═══ Trecho selecionado ═══
Visita ao país deve focar-se nas detenções arbitrárias e abusos contra manifestantes

(New York) - A União de Nações Sul-Americanas (UNASUL) deve condenar as graves violações aos direitos humanos cometidas pelo governo venezuelano contra opositores políticos e manifestantes, declarou hoje a Human Rights Watch. A Venezuela também deve libertar aqueles que foram presos arbitrariamente e levar à justiça os responsáveis pelos abusos cometidos contra manifestantes.

No dia 20 de fevereiro de 2015, o secretário-geral da UNASUL, Ernesto Samper, anunciou que os ministros das relações exteriores do Brasil, Colômbia e Equador viajariam à Venezuela nos próximos dias para "abrir canais de diálogo e entendimento" no país. Nem a UNASUL nem seus Estados membros – com exceção da Colômbia e do Chile – tem demonstrado de maneira efetiva preocupação com a prisão de opositores políticos e abusos generalizados contra manifestantes e terceiros cometidos nos protestos ocorridos na Venezuela ao longo do ano passado.
═══ Linhas de dados ═══
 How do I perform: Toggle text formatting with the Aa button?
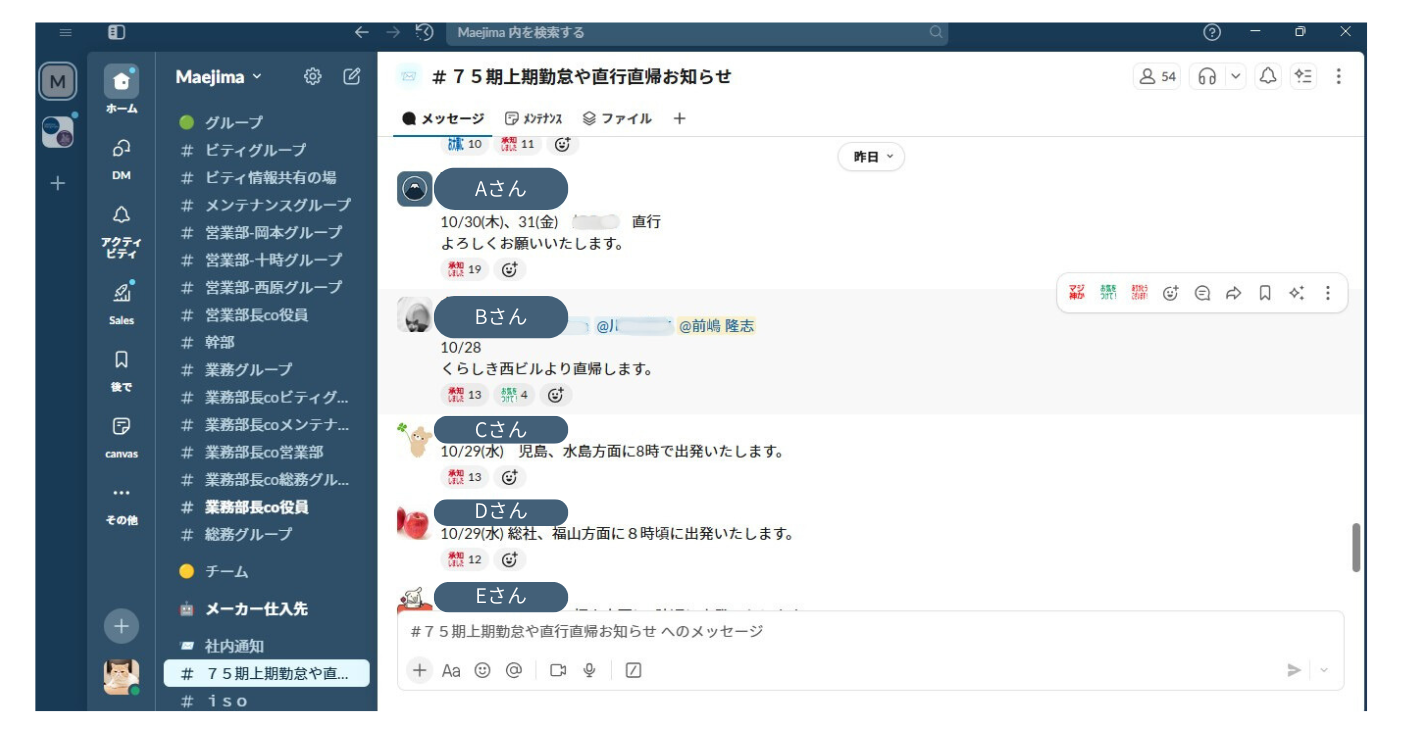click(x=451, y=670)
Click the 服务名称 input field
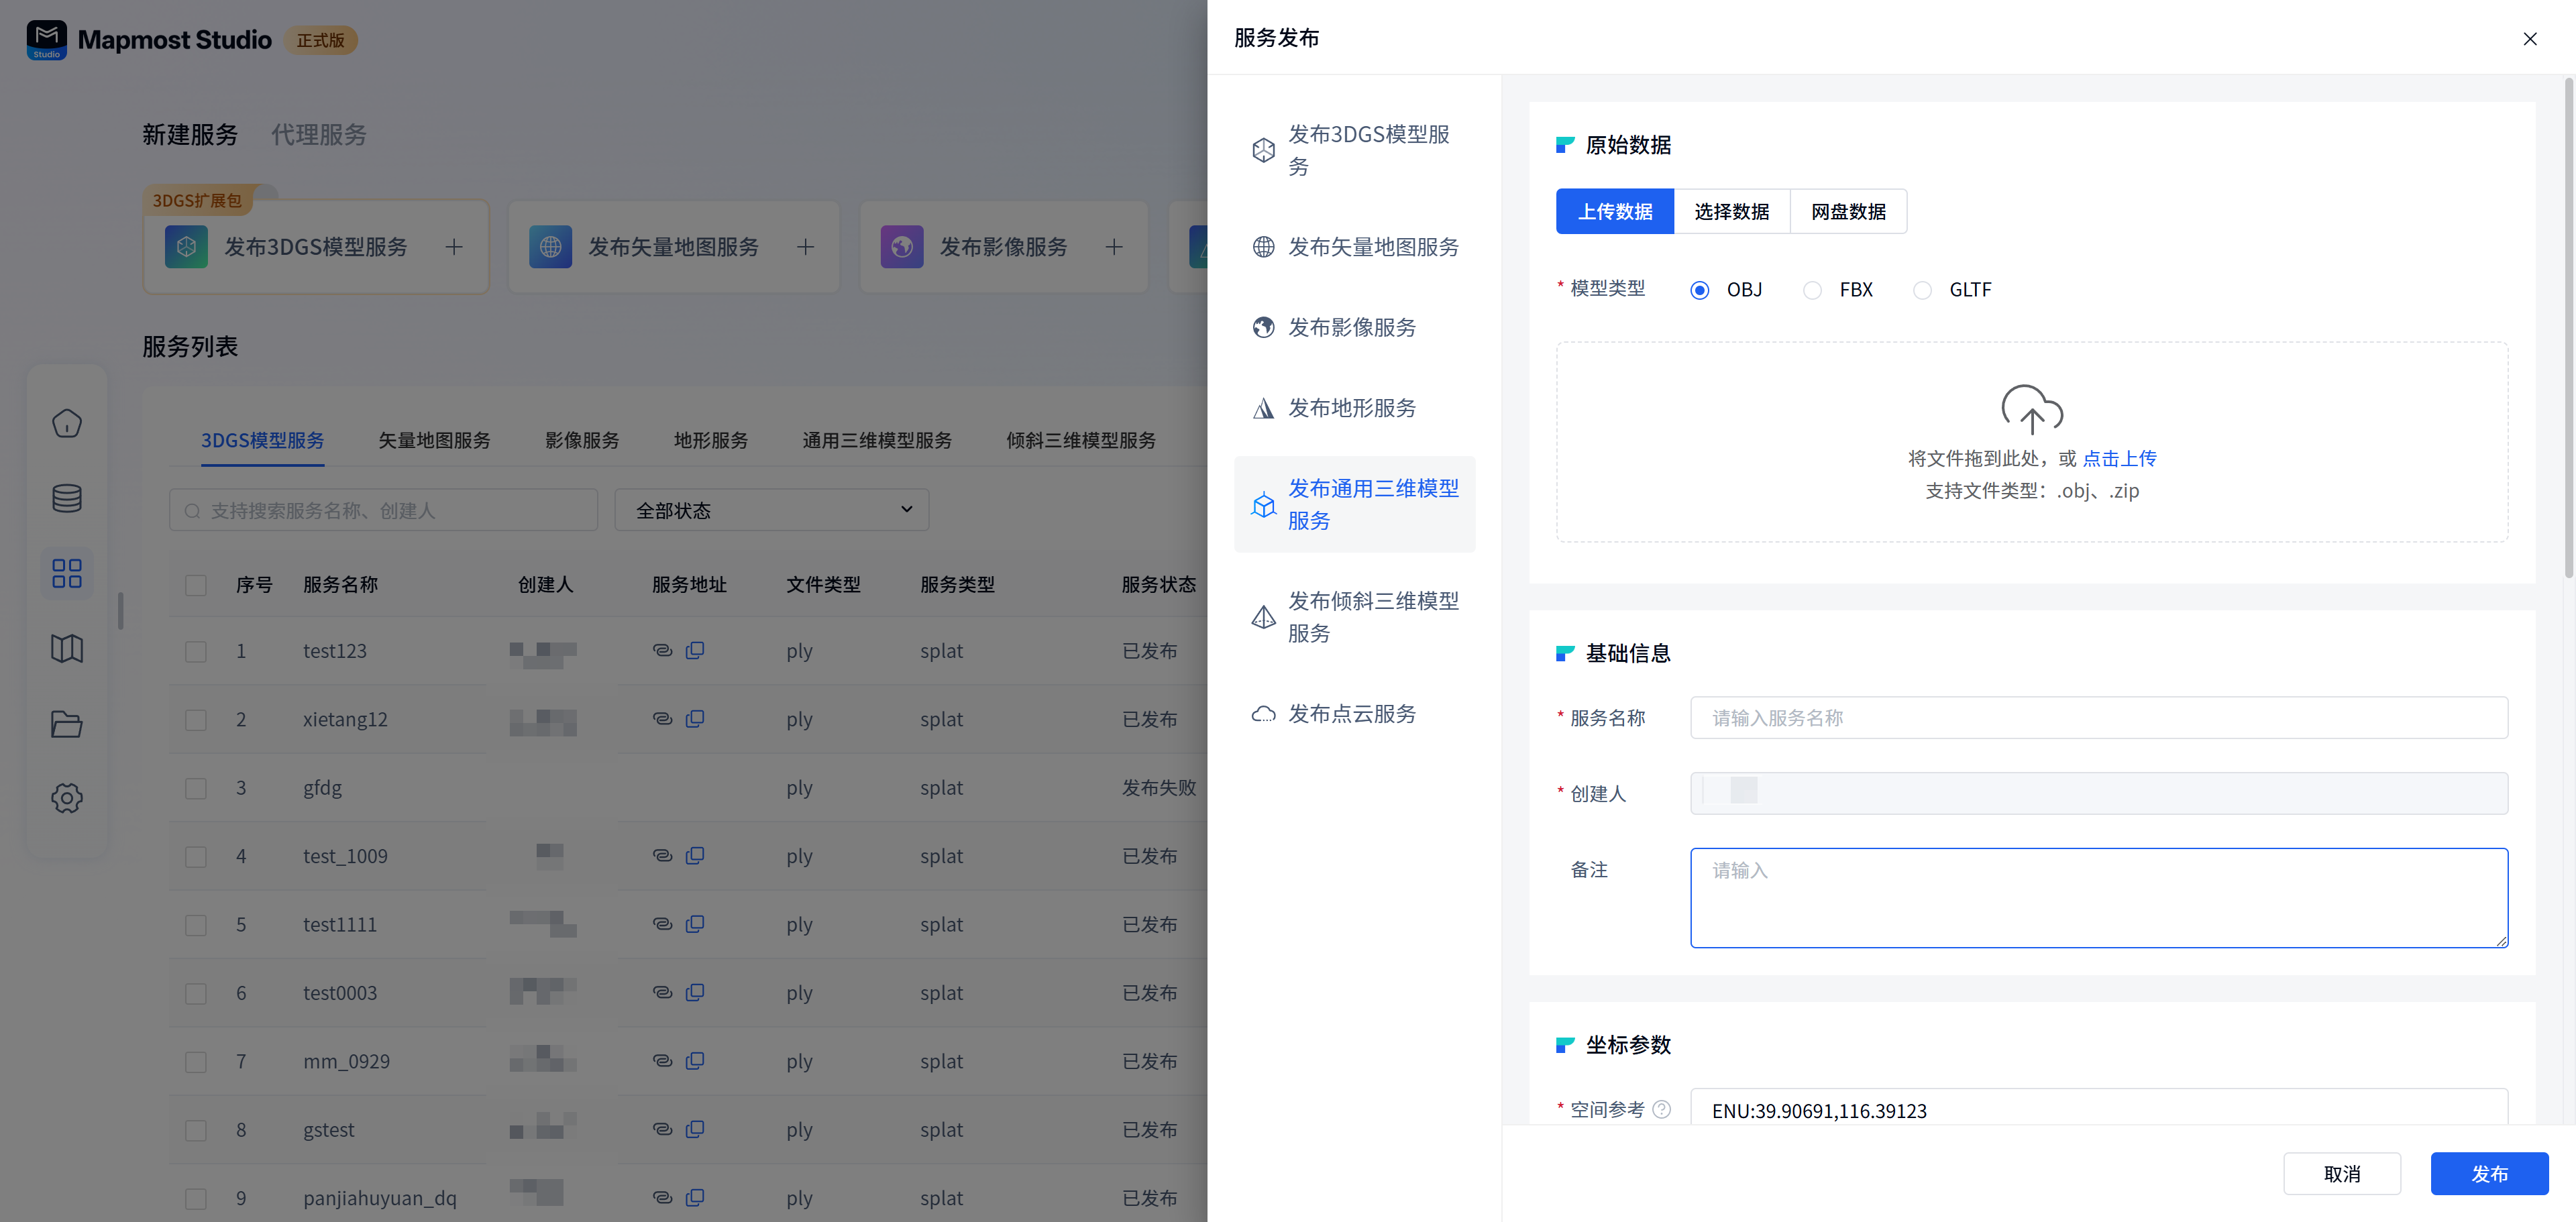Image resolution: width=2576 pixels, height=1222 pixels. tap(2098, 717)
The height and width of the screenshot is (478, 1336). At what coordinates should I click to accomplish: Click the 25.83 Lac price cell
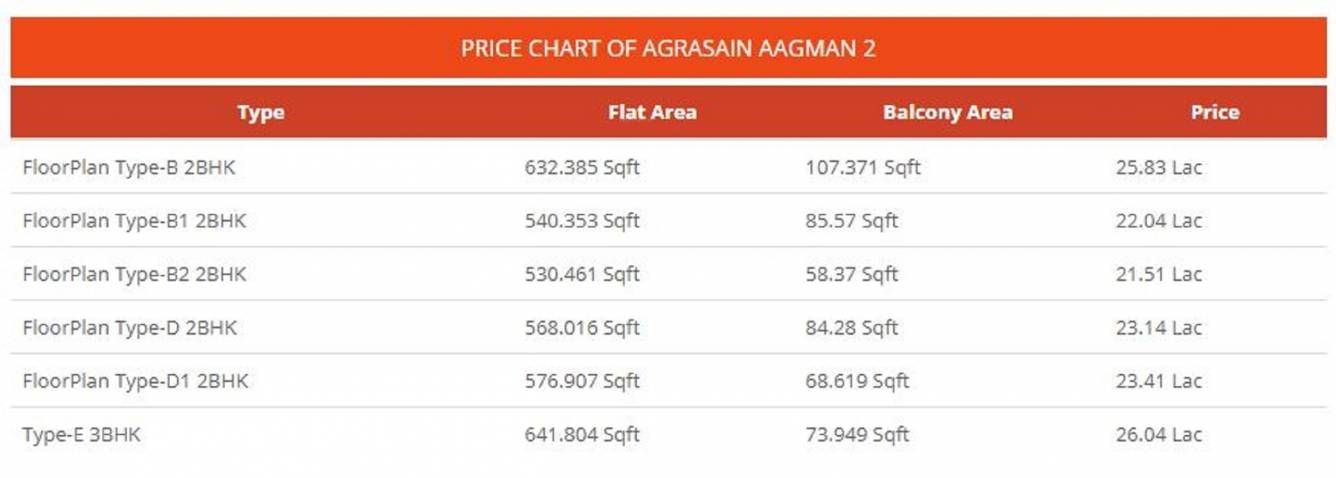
═══
Tarefa proposta A: Reescreva em forma de lista o parágrafo do trecho que começa com "No dia 20 de fevereiro de 2015", mantendo seus fatos principais.
Tarefa proposta B: Organize as linhas das entradas como uma lista JSON de strings, uma para cada linha, omitindo as linhas em branco e deixando as imagens de fora da resposta.
O trecho e as entradas não têm nenhuma relação entre si.

Solução da tarefa A:
- Em 20 de fevereiro de 2015, o secretário-geral da UNASUL, Ernesto Samper, anunciou que os ministros das relações exteriores do Brasil, da Colômbia e do Equador viajariam à Venezuela nos dias seguintes.
- A viagem tinha o propósito de "abrir canais de diálogo e entendimento" no país.
- Nem a UNASUL nem seus Estados membros, com exceção da Colômbia e do Chile, têm demonstrado de maneira efetiva preocupação com a prisão de opositores políticos.
- Essa falta de preocupação efetiva também se estende aos abusos generalizados contra manifestantes e terceiros nos protestos ocorridos na Venezuela ao longo do ano passado.

Solução da tarefa B:
[
  " How do I perform: Toggle text formatting with the Aa button?",
  "click(x=451, y=670)",
  "Click the 服务名称 input field",
  "Image resolution: width=2576 pixels, height=1222 pixels. tap(2098, 717)",
  "The height and width of the screenshot is (478, 1336). At what coordinates should I click to accomplish: Click the 25.83 Lac price cell"
]